US Court Victory Against Online Censorship

A judge in Louisiana has barred the F.B.I. and other government agencies from asking social media companies to suppress free speech, reports Joe Lauria.

Courthouse of the U.S. District Court-Western District Louisiana in Shreveport.

By Joe Lauria
Special to Consortium News

A U.S. federal judge on Tuesday issued a temporary injunction against a number of government agencies preventing them from talking to social media firms for “the purpose of urging, encouraging, pressuring, or inducing in any manner the removal, deletion, suppression, or reduction of content containing protected free speech.”
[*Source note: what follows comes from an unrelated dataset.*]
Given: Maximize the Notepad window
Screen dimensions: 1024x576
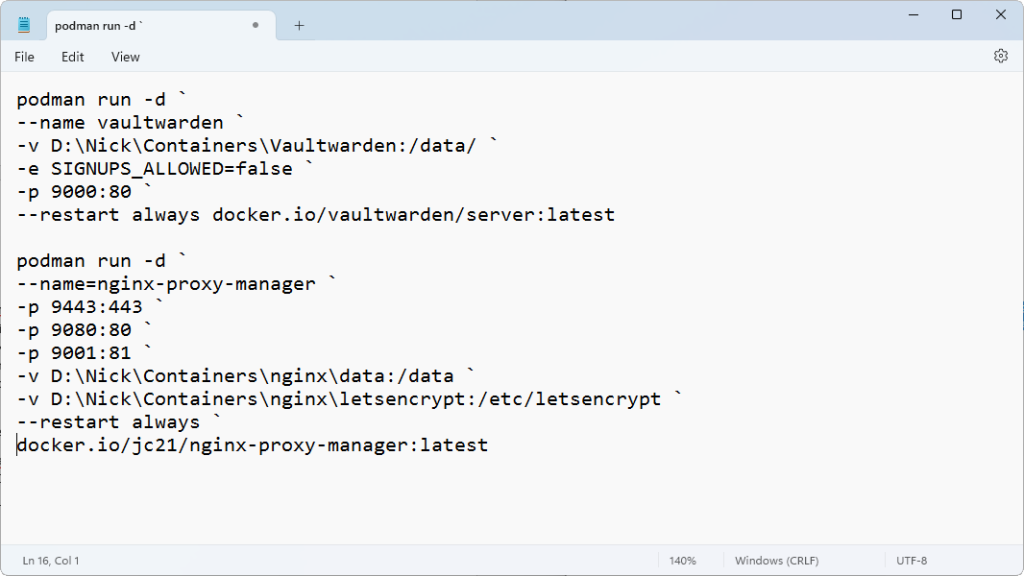Looking at the screenshot, I should tap(957, 15).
Judge Terry Doughty of the U.S. District Court for the Western District of Louisiana ruled that the agencies couldn’t identify specific social media posts to be taken down or ask for reports about the social media company’s efforts to do so.

Exceptions could only be made when dealing with crime, national security threats or foreign or domestic attempts to influence elections, however.  That would seem to leave the determination of national security and foreign influence up to the government agencies themselves, without the apparent need of an investigation or evidence. 
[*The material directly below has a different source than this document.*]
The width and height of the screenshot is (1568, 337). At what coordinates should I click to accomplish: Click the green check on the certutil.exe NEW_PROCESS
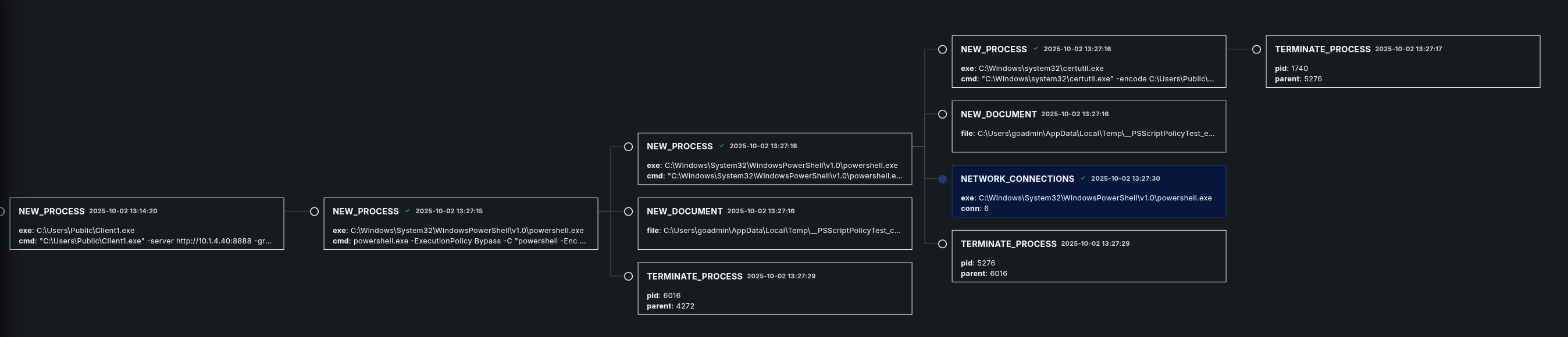tap(1035, 49)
The ruling was made in the case of a lawsuit brought by the attorneys general of Louisiana and Missouri. The Biden administration is expected to appeal the decision.  

Reporting of the Twitter Files over the past few months revealed that the F.B.I. and the Department of Homeland Security, among other agencies, routinely contacted Twitter to request that specific tweets be taken down.

The U.S. Supreme Court ruled that is illegal for government to ask a private company to suppress free speech.  

The ruling in Louisiana names specific officials in various agencies that are barred from contacting social media firms for the purpose of getting content taken down.

Among the individuals named in the injunction are Karine Jean-Pierre, the White House press secretary; Alejandro Mayorkas, director of Homeland Security; as well as various officials in the State Department; the Census Bureau and the Centers for Disease Control and Prevention (CDC).

Unhappy NYT

Entrance to The New York Times. (Niall Kennedy, Flickr, CC BY-NC 2.0)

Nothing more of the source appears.